The data is free. The hassle is the plumbing — accounts, formats, undocumented APIs, half a gigabyte of HDF5 you have to clip before you can even plot it. Most people lose a day here before they do any hydrology. This is the catalogue I wish I’d had: what’s free, and the client library that fetches it so you can skip the click-through and start working.

Streamflow and reservoirs

  • USGS NWIS — US streamflow, stage, peaks, ratings. Don’t scrape the website; use the dataretrieval package (Python and R). One call returns a tidy dataframe.
  • GRDC — the Global Runoff Data Centre, the standard source for international discharge records.
  • CAMELS / CAMELS-IND — large-sample catchment datasets with streamflow plus catchment attributes already attached.
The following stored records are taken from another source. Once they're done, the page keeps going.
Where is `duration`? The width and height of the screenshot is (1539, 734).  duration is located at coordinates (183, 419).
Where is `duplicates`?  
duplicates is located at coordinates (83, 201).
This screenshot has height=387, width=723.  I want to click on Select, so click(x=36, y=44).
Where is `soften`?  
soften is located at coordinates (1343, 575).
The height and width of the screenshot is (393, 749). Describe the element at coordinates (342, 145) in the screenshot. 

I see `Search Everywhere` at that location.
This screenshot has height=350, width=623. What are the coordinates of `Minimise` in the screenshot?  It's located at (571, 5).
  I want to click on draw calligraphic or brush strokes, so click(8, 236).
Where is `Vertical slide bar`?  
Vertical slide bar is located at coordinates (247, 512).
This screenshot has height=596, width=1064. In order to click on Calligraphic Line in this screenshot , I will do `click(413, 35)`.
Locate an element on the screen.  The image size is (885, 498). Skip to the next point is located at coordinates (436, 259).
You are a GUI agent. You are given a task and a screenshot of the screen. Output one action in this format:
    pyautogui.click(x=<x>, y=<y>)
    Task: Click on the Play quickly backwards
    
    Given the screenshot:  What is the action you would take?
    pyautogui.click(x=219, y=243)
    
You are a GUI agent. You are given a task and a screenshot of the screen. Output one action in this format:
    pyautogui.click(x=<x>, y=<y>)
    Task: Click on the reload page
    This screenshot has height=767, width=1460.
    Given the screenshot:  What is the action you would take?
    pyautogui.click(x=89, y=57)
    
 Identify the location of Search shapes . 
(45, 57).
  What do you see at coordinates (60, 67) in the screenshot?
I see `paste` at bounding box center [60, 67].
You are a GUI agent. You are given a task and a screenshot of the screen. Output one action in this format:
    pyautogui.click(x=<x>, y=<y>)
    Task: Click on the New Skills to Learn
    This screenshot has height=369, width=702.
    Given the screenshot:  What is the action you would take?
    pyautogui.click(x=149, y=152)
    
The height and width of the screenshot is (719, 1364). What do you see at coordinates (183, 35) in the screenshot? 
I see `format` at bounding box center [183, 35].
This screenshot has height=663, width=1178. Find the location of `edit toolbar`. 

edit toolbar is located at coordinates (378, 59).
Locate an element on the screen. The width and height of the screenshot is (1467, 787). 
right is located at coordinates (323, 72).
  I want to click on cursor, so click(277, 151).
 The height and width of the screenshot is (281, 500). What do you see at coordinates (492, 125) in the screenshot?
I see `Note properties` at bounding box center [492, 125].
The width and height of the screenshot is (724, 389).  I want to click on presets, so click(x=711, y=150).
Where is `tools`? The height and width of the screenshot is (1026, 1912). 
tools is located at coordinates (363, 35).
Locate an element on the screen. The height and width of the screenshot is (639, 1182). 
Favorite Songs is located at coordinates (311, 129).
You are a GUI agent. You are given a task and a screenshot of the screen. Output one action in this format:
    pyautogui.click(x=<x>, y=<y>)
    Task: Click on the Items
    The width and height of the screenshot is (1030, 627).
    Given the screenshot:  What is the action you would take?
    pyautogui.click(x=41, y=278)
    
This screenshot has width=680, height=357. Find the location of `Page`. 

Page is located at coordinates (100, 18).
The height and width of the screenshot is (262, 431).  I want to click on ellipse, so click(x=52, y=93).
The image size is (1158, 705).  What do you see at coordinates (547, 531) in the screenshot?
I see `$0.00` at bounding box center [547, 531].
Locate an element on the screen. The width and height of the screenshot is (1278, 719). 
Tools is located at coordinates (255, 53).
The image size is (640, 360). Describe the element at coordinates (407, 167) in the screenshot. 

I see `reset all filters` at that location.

CAMELS-IND covers Indian catchments and is what I use for regional machine-learning work; it saves you weeks of attribute assembly.
  • India-WRIS / CWC — the national portals for Indian discharge and water resources data.
  • GRanD and ResOpsUS / Global Reservoir Storage — reservoir locations, capacities, and operational storage time series. GRanD underpins my own work on global reservoir recovery.

Precipitation

  • NASA GPM IMERG — half-hourly, 0.1° global satellite precipitation. (I keep a small toolkit for downloading, clipping, and analysing it — see my other post.)
  • CHIRPS — daily, rainfall-focused, long record; excellent for drought and trend work in data-sparse regions.
  • ERA5 — the Copernicus reanalysis; precipitation plus every other forcing variable, fetched with the cdsapi client.
  • IMD gridded — India Meteorological Department gauge-based gridded rainfall (0.25°), the ground truth you validate satellite products against.
  • NOAA GHCN — global daily station records.

Terrain, soils, and land

  • HydroSHEDS / MERIT Hydro — hydrologically conditioned DEMs, river networks, and basin boundaries. This is where catchment delineation starts; my own geomatics toolkit conditions DEMs and extracts stream networks from exactly this kind of data.
  • SRTM and Copernicus DEM — global elevation.
  • SoilGrids — global gridded soil properties. ESA WorldCover and MODIS — land cover and vegetation.

Evapotranspiration, drought, and storage

  • MODIS ET — global evapotranspiration.
  • GRACE / GRACE-FO — total water storage anomalies; indispensable for groundwater and drought.
  • SPEI / SPI global databases — precomputed drought indices if you don’t want to roll your own.

The four habits that kill the hassle

  1. Use the official client, not the browser. dataretrieval for USGS, cdsapi for Copernicus, earthaccess for anything behind NASA Earthdata. These turn a download session into one function call.
  2. Authenticate once, store credentials in the environment. A NASA Earthdata login in a .netrc or environment variable means your script runs unattended. Never hard-code a password into a notebook.
  3. Cache locally. Hit the API once, save the response, and read from disk afterwards. My flood-analysis utilities cache every USGS and NOAA pull so a re-run costs nothing and works offline.
  4. Clip early. Subset to your basin shapefile (in EPSG:4326) the moment the data lands, before you analyse anything. A continental raster becomes a manageable NetCDF, and everything downstream is faster.

There’s also a growing amount of this on AWS Open Data and Google Earth Engine, where you can query and compute without downloading at all — worth it once your study area gets large.

Free data is one of the quiet superpowers of modern hydrology. The barrier was never cost; it was the plumbing. Learn the clients, cache aggressively, clip early — and spend your day on the water, not the wrangling.